Kecurigaan itu akhirnya terjawab. Bareskrim Polri melalui Direktorat Tindak Pidana Tertentu (Dittipidter) resmi turun tangan! Mereka mencium aroma kuat adanya praktik Pembalakan Liar (Illegal Logging) dan pembukaan lahan (Land Clearing) ilegal di hulu sungai yang memperparah dampak bencana.
Yuk, kita bedah temuan polisi yang bikin geram ini!
Berdasarkan investigasi awal, kayu-kayu yang hanyut itu punya ciri-ciri yang mencurigakan. Direktur Tipidter Bareskrim Polri, Brigjen Pol. Moh. Irhamni, mengungkapkan modus operandi yang diduga dilakukan oleh para perusak hutan.
Para pelaku menggunakan mekanisme “Panglong”. Caranya:
- Potong & Tumpuk: Kayu ditebang di hutan lindung, dipotong-potong, lalu ditumpuk di bantaran sungai.
- Tunggu Banjir: Saat air sungai naik, tumpukan kayu ini sengaja dihanyutkan agar terbawa arus layaknya rakit.
- Land Clearing: Untuk pembukaan lahan, kayu-kayu besar dipotong kecil-kecil agar mudah hanyut saat banjir datang.
“Penebangan di hutan lindung sepanjang Sungai Tamiang, Kabupaten Aceh Tamiang, mayoritas tidak berizin,” tegas Brigjen Irhamni.
Nggak main-main, Bareskrim bakal mengirimkan tim tambahan untuk menyisir hulu Sungai Tamiang. Fokusnya jelas: Mencari bukti aktivitas ilegal dan siapa dalangnya.

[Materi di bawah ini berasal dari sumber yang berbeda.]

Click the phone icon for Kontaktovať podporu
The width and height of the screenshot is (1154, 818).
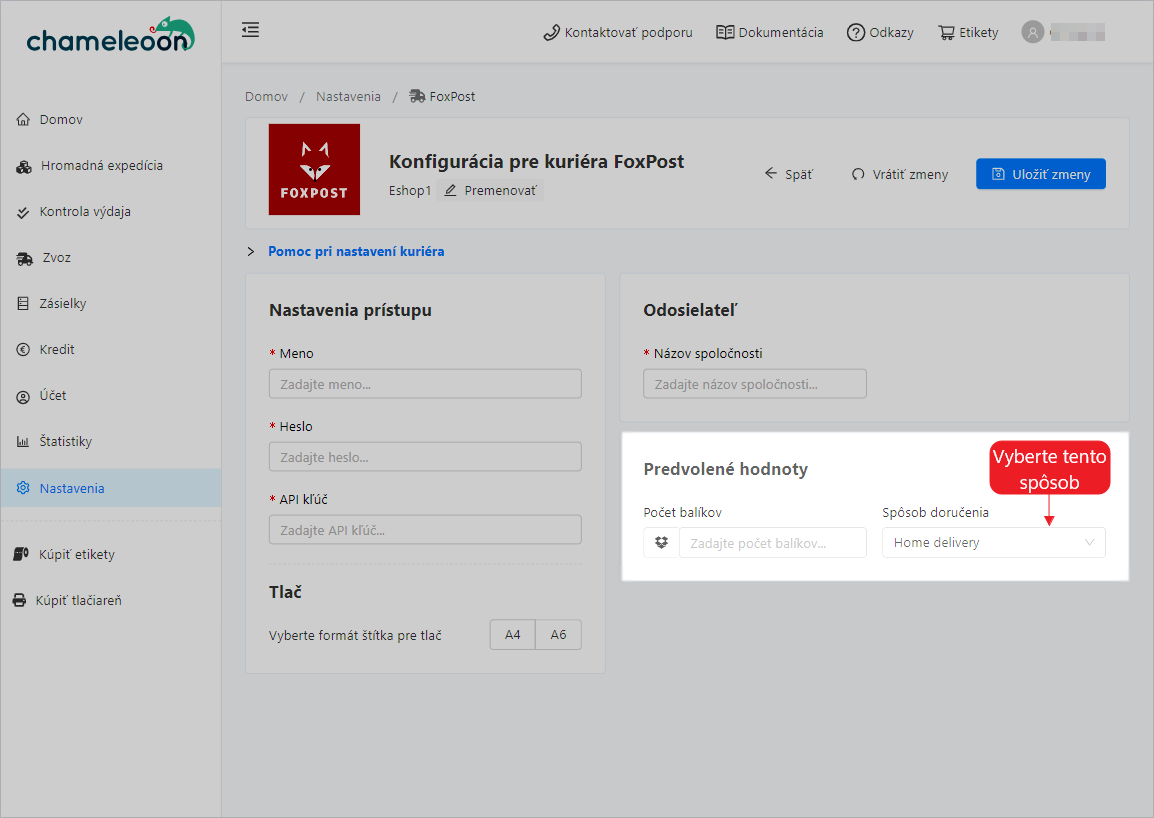(551, 32)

Kapolri Jenderal Pol. Listyo Sigit Prabowo juga sudah kasih ultimatum keras. Kalau ditemukan pelanggaran hukum, siapapun pelakunya bakal diproses tanpa ampun. Ini bukan cuma soal mencuri kayu, tapi soal nyawa warga yang terancam karena hutan gundul!
Sobat Beranjak, kejadian ini jadi tamparan keras buat kita. Banjir mungkin dipicu hujan, tapi dampaknya jadi berkali-kali lipat lebih parah karena ulah manusia yang serakah. Hutan yang harusnya jadi spons penahan air malah dibabat habis.
Sebagai generasi muda, kita wajib dukung pengusutan tuntas kasus ini. Jangan biarkan “Kayu Hantu” ini berlalu begitu saja tanpa ada yang bertanggung jawab.
Hutan lestari, bencana menepi. Hutan dibabat, kita yang tamat!